# Neglected R Super Functions

R has a lot of under-appreciated super powerful functions. I list a few of our favorites below.

Atlas, carrying the sky. Royal Palace (Paleis op de Dam), Amsterdam.

Photo: Dominik Bartsch, CC some rights reserved.

• stats::approx(): approximate a curve/function.
• base::cumsum(): cumulative ordered sum.
• stats::ecdf(): estimate the cumulative distribution function.
• base::findInterval(): assign values to bins.
• base::match(): bulk computation of first match. Can lookup and sort data and even find non-duplicate data.
• base::Reduce(): nifty functional method to combine multiple function evaluations.
• base::tapply(): grouped summary function.
• base::unlist(): build arrays of atomic values from more complicated nested structures.
• base::Vectorize(): Convert scalar functions into functions ready to operate on arrays.

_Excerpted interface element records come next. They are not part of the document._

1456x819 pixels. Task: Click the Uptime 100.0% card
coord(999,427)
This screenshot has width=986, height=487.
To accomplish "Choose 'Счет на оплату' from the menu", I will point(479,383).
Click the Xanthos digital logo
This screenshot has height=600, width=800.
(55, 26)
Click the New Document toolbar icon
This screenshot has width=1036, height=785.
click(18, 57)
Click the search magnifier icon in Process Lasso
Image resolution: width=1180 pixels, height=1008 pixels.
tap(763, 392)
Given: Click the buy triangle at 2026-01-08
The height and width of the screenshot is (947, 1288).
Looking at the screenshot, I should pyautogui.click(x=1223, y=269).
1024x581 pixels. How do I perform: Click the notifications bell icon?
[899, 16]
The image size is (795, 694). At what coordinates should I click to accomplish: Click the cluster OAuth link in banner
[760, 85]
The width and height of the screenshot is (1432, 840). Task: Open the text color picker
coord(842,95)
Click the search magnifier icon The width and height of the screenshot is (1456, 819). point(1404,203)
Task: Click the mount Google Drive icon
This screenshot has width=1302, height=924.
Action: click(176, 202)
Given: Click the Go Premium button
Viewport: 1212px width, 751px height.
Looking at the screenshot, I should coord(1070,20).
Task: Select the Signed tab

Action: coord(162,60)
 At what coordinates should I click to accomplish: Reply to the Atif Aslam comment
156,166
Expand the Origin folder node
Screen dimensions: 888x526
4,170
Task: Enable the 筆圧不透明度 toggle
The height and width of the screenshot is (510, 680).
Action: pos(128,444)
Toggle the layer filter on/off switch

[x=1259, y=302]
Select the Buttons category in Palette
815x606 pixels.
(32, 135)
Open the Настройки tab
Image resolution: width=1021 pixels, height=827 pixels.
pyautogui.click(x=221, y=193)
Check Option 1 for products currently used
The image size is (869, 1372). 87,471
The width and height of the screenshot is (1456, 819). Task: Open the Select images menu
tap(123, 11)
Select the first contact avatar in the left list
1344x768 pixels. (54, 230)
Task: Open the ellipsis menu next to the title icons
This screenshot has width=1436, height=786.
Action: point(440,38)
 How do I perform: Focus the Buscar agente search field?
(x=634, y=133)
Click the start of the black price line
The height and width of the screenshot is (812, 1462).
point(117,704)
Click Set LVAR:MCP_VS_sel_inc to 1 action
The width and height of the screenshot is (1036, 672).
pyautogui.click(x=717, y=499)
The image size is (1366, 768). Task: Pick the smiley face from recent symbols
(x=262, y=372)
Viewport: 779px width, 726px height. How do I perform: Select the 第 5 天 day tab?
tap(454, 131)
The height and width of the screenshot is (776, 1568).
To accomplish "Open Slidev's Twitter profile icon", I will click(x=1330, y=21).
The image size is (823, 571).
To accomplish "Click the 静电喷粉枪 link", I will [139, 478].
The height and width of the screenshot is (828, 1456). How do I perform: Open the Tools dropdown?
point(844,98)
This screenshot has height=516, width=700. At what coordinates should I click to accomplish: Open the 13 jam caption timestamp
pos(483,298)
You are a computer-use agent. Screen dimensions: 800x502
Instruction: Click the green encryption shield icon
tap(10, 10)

Categories: Opinion Programming Statistics

Tagged as:

### jmount

Data Scientist and trainer at Win Vector LLC. One of the authors of Practical Data Science with R.

### 14 replies ›

1. Nathan says:

Not sure if they’re “neglected,” but I use setdiff and intersect a lot. They’re both just calls to match with a little extra logic, but they definitely improve readability.

Like

1. Good point setdiff(), intersect(), and unique() are good to keep in mind.

Like

2. Jeffrey Magouirk says:

table() is a function I use a great deal

Like

3. Anonymous says:

base::aggregate() works like similar to tapply gut returns a data frame
base::mapply() can substitute some nested for loops by taking multiple arguments
base::assign() is very useful when creating several variables from a for loop

Like

4. Bill Venables says:

Why “neglected”? I use all of these on a regular basis. The ones you may have missed are stats::approxfun() and stats::splinefun(). I find the functional versions of approx() and spline() much easier to get my head around.

Like

1. “neglected” may be a stretch- but these functions are so great they definitely deserve an extra call-out.

Like

5. My favorites, not in your list are the hdquantile function of the Hmisc package, sapply from base, and probably Matrix from the Matrix package, with its compressed matrix formats.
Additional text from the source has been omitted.